Unlike Angleton and Rocca, he didn't evade the issue with orchids or hypothetical tenses. He replied coolly: " Yuri Nosenko was not a bona fide defector. He was dispatched." He explained that Nosenko was dangled in the CIA's path-- the outside man-- feigning to be a drunkard who was disaffected with his Soviet superiors. This was bait which the KGB knew the CIA would bite at. His purpose was to then deliver a provocative-- and misleading message to the CIA.

This picture of Nosenko contradicted the one given to me by the CIA at the time of my interview. Instead of a valuable source on Oswald, he was now portrayed as a fake. How could he be certain?

He explained the case against Nosenko had been overwhelming. Those responsible for investigating his story were in the CIA's Soviet Russia Division. They quickly discovered that his claim that he had received in Switzerland a key cable from Moscow was false by analyzing all the intercepted Soviet telegrams on the day in question. Moreover, they found that he could not have held the rank or position he claimed in the KGB. Under interrogation, he admitted he had lied on these and other points. The fact that a defector lies does not necessarily mean that he has been dispatched. In Nosenko's case, however, it turned out he had help from within the KGB in concocting his false story-- or "legend". The travel document he had in his possession, which gave the false rank of Major, had been prepared and signed by a confederate in the KGB. The KGB had also attempted to bolster his story after he had defected by passing to the CIA through other dispatched defectors information that would support it. Miler concluded that if he had been a bona fide traitor, the KGB would not have helped him in this way. "He was their man".

If Nosenko was the outside man, who was the inside man? Was there still a mole in the CIA? And why was Nosenko still around in Washington-- and being vouched for by the CIA?

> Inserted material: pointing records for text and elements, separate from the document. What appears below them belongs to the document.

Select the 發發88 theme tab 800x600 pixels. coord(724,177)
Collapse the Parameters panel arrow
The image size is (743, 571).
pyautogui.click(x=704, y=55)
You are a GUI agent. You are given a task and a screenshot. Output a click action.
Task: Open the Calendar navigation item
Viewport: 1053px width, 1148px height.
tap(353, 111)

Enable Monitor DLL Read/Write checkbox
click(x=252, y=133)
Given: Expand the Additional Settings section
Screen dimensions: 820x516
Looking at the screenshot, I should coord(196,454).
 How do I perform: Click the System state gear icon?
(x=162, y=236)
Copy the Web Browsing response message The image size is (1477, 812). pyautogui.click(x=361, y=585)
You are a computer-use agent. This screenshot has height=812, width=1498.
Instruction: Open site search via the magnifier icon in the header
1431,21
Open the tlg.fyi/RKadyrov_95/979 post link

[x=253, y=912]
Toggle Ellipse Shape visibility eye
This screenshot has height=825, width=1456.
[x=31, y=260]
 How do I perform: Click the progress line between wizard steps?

One thing perplexed me. CIA officer had to be in contact with KGB officers to recruit them. So had could the CIA ever be sure that the KGB officer had not turned the tables and recruited his would-be recruiter? "Wouldn't that be the perfect cover," I asked Scotty, "How would you ever catch him?"

"That is why you have reporting requirements." He explained every meeting between a CIA man and an "unfriendly" had to be in the subject of a dated report: How the meeting came about, what was discussed, how long it lasted, and how it ended. These reports became part of the file.

I asked then whether CIA officers sometimes neglected to file reports.

"You mean like Colby," he volunteered. He explained that William Colby, well before he became Director of the CIA, had been stationed in Viet Nam in the mid nineteen sixties. At one point, he had been observed meeting a known Soviet intelligence agent in Saigon. Meeting the "opposition," as Miler put it, "was part of the job." But in this instance Colby had failed to file a report about the meeting. When the omission was brought to Angleton's attention, Colby dismissed it as an oversight.

Did Angleton accept this explanation, I asked. Was Colby aware of Angleton's concern? Was this part of the reason he had tried to fire Angleton when he became Director?

Miler stopped short of answering these questions. He said, with a piquant smile, "the politics of the CIA are too complicated for me".